拓先齡泛著凶光的眼睛眯著,自語道:“真期待殺了皇太子後天下是何等的反應!”

大軍在路過一個小鎮的時候,小鎮中的人聽說流賊到來,早就收拾家軟一哄而散,遠遠的逃走了。

流寇們在小鎮上挨家挨戶的洗劫了一番,然後才儘興而走,半道上,前麵的幾個哨兵抓到了幾個拖家帶口的大戶,將他們帶到了拓先齡麵前。

幾名白白胖胖的大戶嚇得當場就尿了,一直磕頭在那求饒。

“將他們的老婆閨女留下,帶把的都砍了!”拓先齡揮了揮手,淡淡道。

他話音剛落,立即有幾個老營兵走出,拔刀將他們砍了,其他一個老營兵連砍了四刀,分彆將一個胖大戶的四肢截斷,冒著熱氣的鮮血四溢,疼的那人不斷翻滾,最終暈死在地。

周圍的流寇們邊看變笑,直呼刺激,拓先齡也是笑了笑,又下令在附近紮營休息。

流賊們一陣歡呼,十幾人或幾十人一群,隨意的分散在周圍這片區域,或者聊天打屁,或者劃拳喝酒,一片鬨騰。

拓先齡則是在親兵的安排下,進入了新搭建的營帳中,緊隨而去的還有剛抓來的幾個姿色不錯的女人。

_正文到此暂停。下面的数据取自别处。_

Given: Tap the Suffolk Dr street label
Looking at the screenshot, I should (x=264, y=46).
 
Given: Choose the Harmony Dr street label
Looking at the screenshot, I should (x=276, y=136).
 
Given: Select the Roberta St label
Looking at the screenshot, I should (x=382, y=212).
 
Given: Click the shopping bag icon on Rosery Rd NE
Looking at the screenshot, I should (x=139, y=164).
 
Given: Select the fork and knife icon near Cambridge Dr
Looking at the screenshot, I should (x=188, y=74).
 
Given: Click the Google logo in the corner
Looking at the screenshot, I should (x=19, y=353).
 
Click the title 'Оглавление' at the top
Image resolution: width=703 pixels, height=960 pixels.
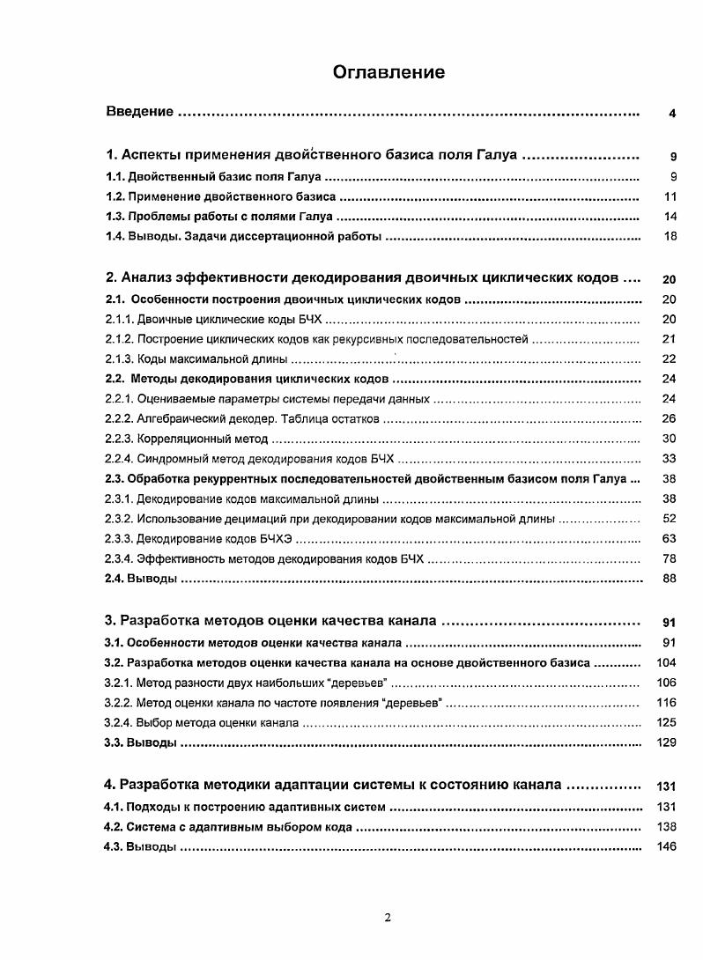(388, 72)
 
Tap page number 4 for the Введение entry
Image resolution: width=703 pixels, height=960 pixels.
(672, 114)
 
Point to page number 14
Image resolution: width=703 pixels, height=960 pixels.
(670, 217)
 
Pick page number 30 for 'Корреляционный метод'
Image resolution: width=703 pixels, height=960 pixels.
(670, 439)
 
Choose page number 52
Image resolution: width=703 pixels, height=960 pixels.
(670, 519)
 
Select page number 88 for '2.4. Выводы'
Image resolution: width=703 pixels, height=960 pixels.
(670, 579)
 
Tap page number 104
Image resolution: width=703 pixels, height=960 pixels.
(667, 662)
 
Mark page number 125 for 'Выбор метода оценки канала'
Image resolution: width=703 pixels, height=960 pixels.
(667, 722)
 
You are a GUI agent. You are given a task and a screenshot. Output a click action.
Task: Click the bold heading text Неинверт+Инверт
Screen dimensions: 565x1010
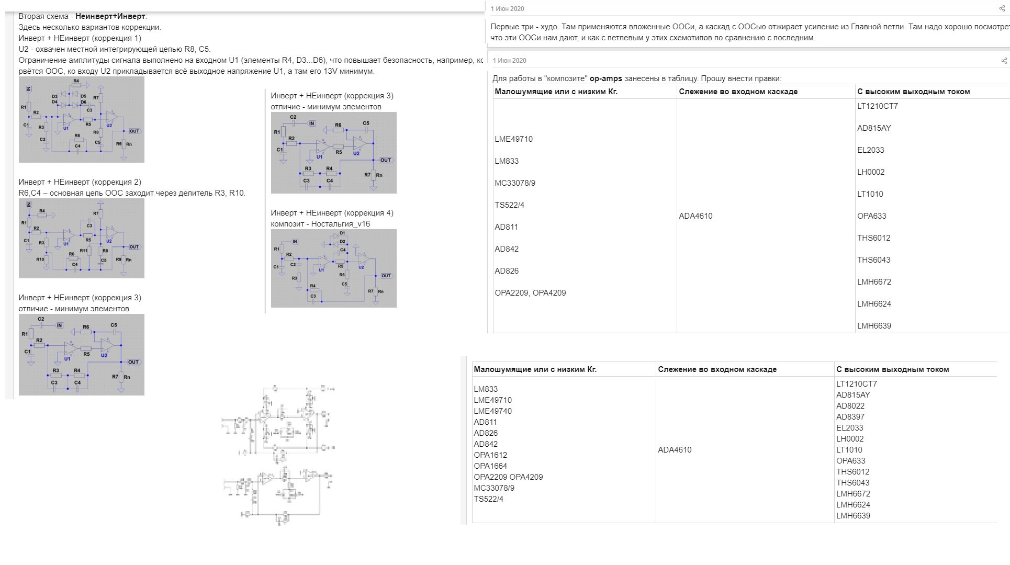(110, 16)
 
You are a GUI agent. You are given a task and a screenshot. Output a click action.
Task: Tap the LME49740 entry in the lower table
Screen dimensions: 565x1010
(492, 411)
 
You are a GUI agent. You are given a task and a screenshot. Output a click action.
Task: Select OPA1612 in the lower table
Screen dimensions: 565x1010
(490, 455)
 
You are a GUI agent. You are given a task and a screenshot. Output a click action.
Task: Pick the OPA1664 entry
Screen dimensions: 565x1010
(490, 466)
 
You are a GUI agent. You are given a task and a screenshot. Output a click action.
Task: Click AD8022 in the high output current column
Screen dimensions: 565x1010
(850, 406)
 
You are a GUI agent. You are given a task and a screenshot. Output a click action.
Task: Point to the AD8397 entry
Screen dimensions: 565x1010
(850, 417)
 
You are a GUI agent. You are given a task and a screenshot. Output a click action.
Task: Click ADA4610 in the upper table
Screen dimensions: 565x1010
(695, 216)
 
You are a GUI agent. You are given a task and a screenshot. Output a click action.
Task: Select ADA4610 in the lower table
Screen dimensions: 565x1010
(675, 450)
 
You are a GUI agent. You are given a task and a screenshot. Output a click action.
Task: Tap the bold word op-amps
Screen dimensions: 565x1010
(606, 78)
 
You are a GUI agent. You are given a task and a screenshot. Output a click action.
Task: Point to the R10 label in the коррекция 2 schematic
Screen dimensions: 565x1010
(40, 259)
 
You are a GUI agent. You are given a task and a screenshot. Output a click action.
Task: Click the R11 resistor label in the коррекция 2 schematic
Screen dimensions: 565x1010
(84, 251)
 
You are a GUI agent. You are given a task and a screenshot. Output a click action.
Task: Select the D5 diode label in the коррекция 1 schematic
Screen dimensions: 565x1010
(83, 96)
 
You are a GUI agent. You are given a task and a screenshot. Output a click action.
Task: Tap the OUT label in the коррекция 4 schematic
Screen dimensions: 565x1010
(386, 276)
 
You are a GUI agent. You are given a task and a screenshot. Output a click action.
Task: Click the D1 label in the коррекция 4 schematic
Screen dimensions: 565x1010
(342, 233)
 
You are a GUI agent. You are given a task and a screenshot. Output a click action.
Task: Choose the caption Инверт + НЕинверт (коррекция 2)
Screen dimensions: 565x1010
(80, 182)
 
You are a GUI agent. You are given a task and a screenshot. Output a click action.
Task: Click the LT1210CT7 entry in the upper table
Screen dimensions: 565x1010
(878, 106)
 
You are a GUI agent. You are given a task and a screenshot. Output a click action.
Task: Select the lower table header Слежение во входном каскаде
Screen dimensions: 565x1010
(717, 369)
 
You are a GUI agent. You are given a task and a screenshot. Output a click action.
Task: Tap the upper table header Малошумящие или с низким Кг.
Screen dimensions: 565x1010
(556, 92)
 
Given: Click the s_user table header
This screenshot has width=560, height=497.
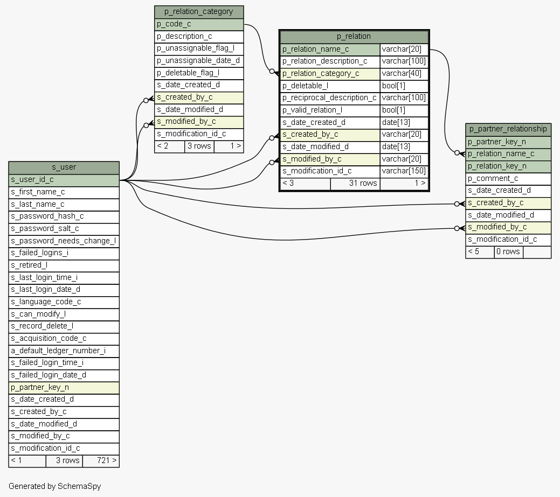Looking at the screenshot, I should point(64,167).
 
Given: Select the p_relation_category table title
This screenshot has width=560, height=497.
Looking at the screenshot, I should point(199,12).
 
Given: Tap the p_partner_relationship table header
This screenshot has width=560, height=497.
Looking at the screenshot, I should point(508,129).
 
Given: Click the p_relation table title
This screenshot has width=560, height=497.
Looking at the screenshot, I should point(354,37).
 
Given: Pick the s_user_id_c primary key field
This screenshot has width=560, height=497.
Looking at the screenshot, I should point(64,180).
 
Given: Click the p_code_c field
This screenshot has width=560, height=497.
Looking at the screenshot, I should point(199,24).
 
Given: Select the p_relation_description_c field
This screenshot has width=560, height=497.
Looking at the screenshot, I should point(329,61).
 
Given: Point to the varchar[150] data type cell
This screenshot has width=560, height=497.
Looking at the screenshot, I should point(404,171).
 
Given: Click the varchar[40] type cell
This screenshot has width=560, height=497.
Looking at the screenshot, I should point(404,74).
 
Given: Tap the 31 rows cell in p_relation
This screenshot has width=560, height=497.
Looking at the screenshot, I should point(355,184).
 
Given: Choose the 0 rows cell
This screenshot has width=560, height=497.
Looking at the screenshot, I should point(508,252).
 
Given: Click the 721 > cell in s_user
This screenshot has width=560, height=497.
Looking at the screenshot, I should point(101,461).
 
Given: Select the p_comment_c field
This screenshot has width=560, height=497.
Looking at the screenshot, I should point(508,179).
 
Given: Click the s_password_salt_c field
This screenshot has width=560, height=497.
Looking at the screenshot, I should point(64,229).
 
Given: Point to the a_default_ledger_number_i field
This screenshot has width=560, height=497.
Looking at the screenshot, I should point(64,351).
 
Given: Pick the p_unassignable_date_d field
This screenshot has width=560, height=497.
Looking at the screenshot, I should point(199,60).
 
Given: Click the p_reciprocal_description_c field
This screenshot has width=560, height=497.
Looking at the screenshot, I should point(329,98).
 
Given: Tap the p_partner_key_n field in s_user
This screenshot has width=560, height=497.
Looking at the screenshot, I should point(64,387).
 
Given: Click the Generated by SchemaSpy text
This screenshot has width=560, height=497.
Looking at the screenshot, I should point(55,486).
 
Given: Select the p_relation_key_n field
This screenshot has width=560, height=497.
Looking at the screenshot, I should point(508,166).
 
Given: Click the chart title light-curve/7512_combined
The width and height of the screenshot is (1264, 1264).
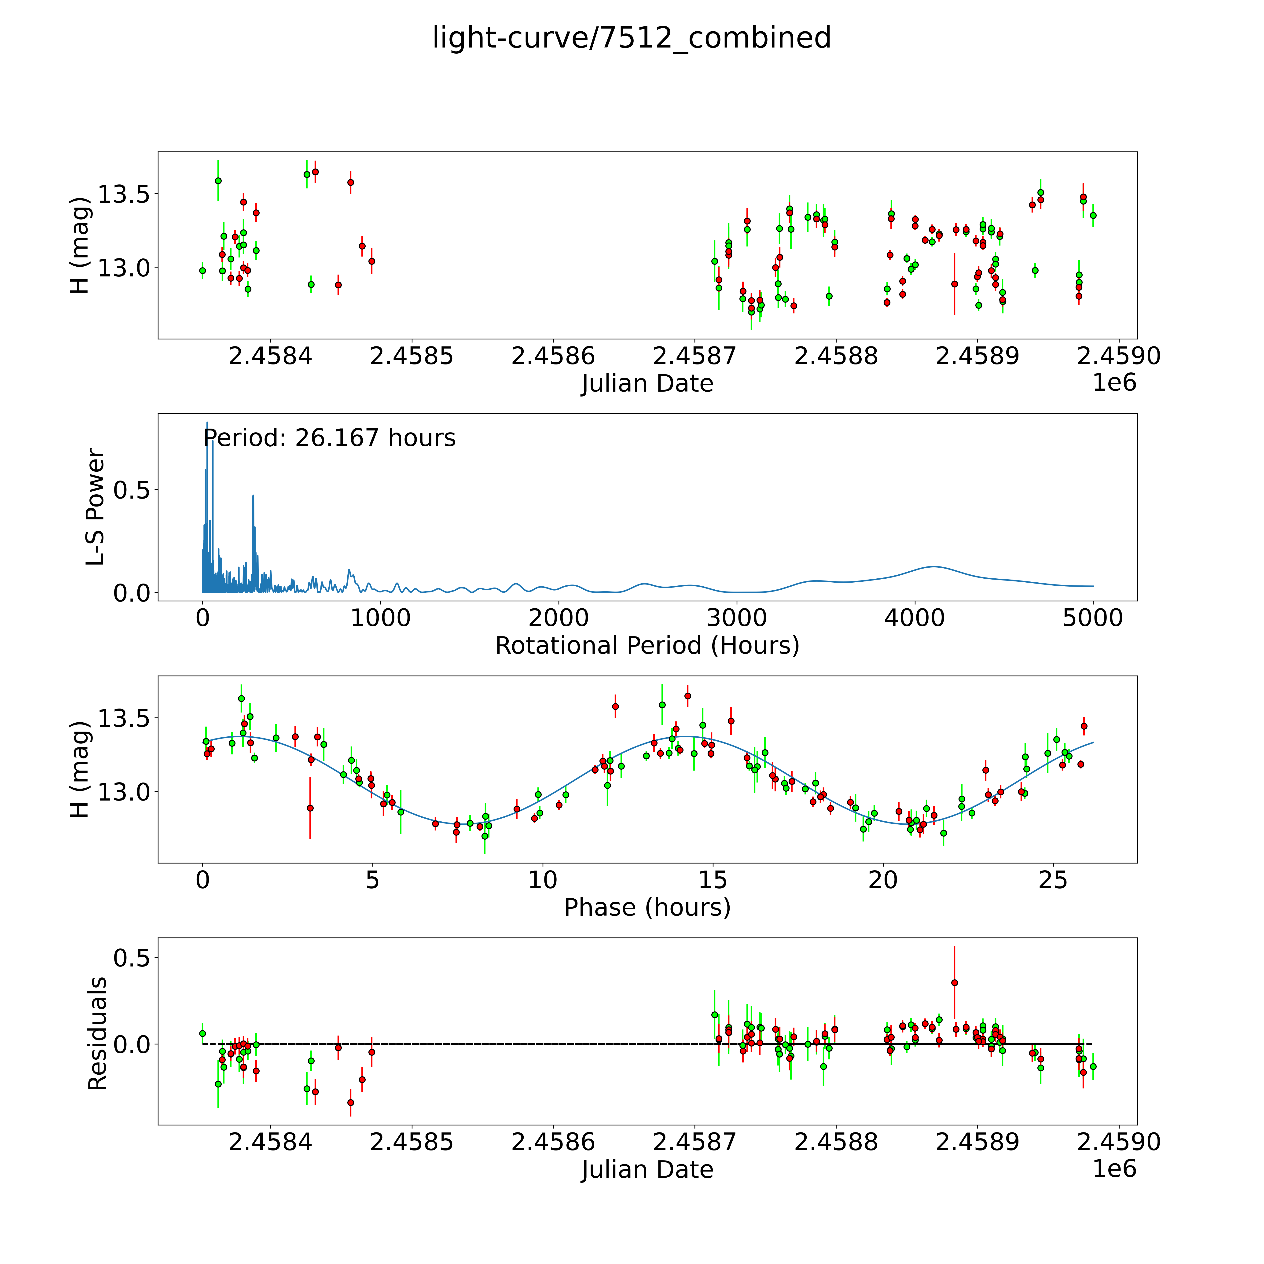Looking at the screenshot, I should (x=631, y=38).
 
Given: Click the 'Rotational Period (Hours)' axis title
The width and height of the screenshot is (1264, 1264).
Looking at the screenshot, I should (x=647, y=646).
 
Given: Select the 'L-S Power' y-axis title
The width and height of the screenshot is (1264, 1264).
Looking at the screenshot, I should (x=96, y=507).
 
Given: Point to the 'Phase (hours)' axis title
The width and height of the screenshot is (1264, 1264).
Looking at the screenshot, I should (x=647, y=908).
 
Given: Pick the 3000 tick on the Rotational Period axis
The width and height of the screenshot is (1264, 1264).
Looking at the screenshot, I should (x=737, y=618).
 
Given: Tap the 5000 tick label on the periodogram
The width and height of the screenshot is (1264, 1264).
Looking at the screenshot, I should (x=1093, y=618).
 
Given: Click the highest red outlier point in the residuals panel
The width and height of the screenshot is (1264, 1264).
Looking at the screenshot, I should (x=955, y=983).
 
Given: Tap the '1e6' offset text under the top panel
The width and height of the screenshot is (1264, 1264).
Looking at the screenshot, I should (x=1114, y=383).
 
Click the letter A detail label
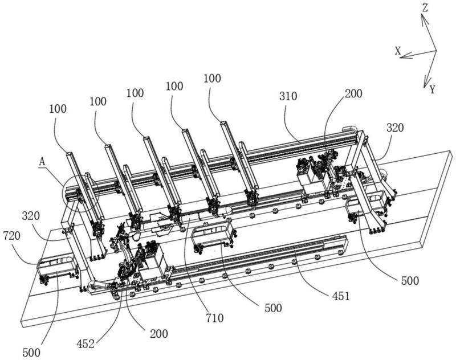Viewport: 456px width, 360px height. [42, 161]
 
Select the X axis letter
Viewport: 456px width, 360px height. [398, 51]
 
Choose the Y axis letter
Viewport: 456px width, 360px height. [433, 89]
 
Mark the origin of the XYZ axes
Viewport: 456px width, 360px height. [436, 50]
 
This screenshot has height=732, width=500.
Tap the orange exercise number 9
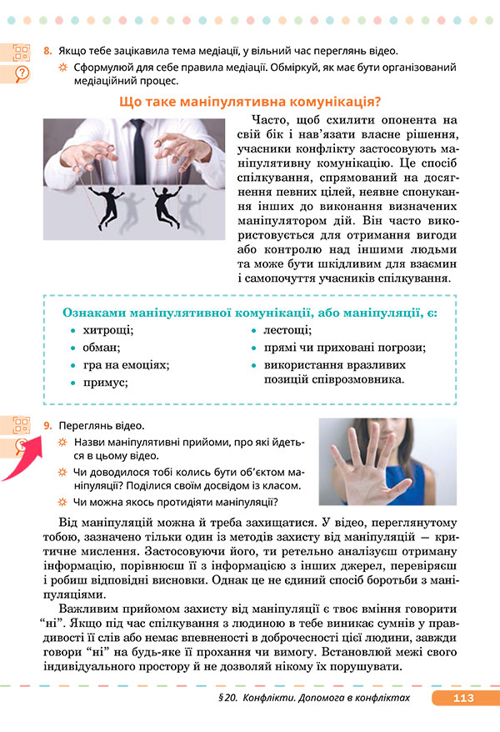[48, 425]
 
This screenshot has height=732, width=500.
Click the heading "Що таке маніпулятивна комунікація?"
[250, 103]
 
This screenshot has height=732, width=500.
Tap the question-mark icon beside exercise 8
[22, 73]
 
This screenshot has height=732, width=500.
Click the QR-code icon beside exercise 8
[22, 53]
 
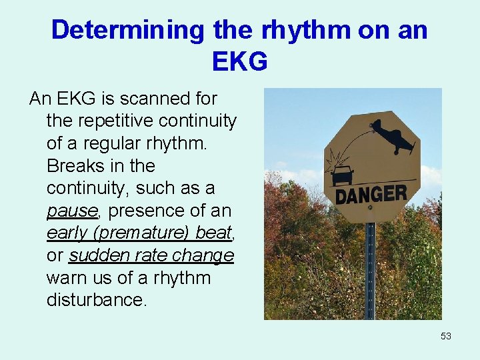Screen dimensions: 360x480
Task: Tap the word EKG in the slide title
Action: (x=239, y=61)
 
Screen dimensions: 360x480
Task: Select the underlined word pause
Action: (x=72, y=211)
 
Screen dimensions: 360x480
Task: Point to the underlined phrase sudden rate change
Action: (x=151, y=256)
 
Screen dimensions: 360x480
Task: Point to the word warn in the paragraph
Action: (x=65, y=278)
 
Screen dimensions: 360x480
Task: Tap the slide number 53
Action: (x=446, y=336)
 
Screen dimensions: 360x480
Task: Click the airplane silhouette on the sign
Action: (x=393, y=137)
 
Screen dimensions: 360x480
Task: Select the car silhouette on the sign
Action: (x=342, y=175)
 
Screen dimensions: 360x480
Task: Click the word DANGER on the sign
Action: (x=371, y=195)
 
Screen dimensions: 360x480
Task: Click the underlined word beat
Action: (x=213, y=234)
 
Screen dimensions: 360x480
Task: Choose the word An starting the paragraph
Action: (x=40, y=99)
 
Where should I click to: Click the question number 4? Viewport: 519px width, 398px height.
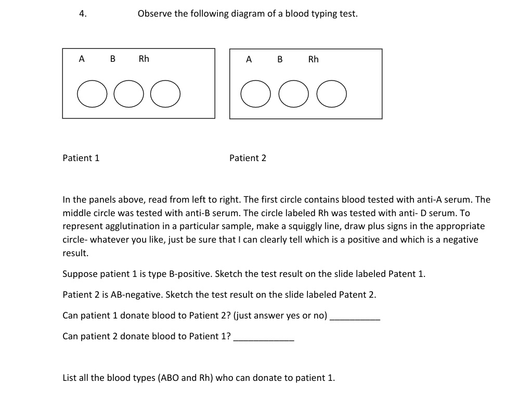(x=82, y=14)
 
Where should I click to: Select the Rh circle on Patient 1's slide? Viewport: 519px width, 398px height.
(x=165, y=94)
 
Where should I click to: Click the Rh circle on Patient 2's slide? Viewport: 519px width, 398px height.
(x=331, y=94)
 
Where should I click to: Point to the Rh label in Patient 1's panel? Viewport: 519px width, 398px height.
(x=144, y=59)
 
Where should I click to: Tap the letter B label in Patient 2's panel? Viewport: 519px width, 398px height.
(x=280, y=60)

幾個帶著氈帽的將領則是升起炭火,圍成一圈,拿出酒肉吃喝,時不時的看向營帳.......

在這些流賊正聚在一起互相鬨騰時,忽然聽到遠處轟隆隆的響聲不絕。

“那是什麼?”一個流寇指著遠處一片快速移動而來的“烏雲”。

“是........是官兵!”一個眼力好的流寇驚呼道:“那是官兵的騎兵!”

五千鐵騎奔騰在一望無邊的平原之上,每個騎兵皆是頭戴帽兒鐵盔,盔上紅纓高高飄起,他們內襯火紅棉甲,還有內鑲鐵葉的暗甲,外穿散發著寒意的黑色盔甲,一眼望去,立時感覺一股冰冷的寒意襲來。

這是哪來的騎兵?怎麼會這麼可怕!

當流賊們出現在勇衛營騎兵的視線中時,他們從戰馬槍套出取出冰冷的騎槍指向了驚恐的流賊們,並加速著如潮水般的衝擊過來。

“快迎敵!”一個流寇將領發出顫抖的吼叫聲。

大片沉重的馬蹄踏在乾涸的地麵上,發出沉悶的轟鳴聲,讓流寇們心中更慌,亂做了一團,哪裡還敢應戰,都忍不住的往後縮了縮。

一字王拓先齡提著褲子從營帳中走出,呆呆的看著遠處,冷汗直冒,還沒等他想出如何應對,那些騎兵己是毫不留情的橫衝直撞過來了。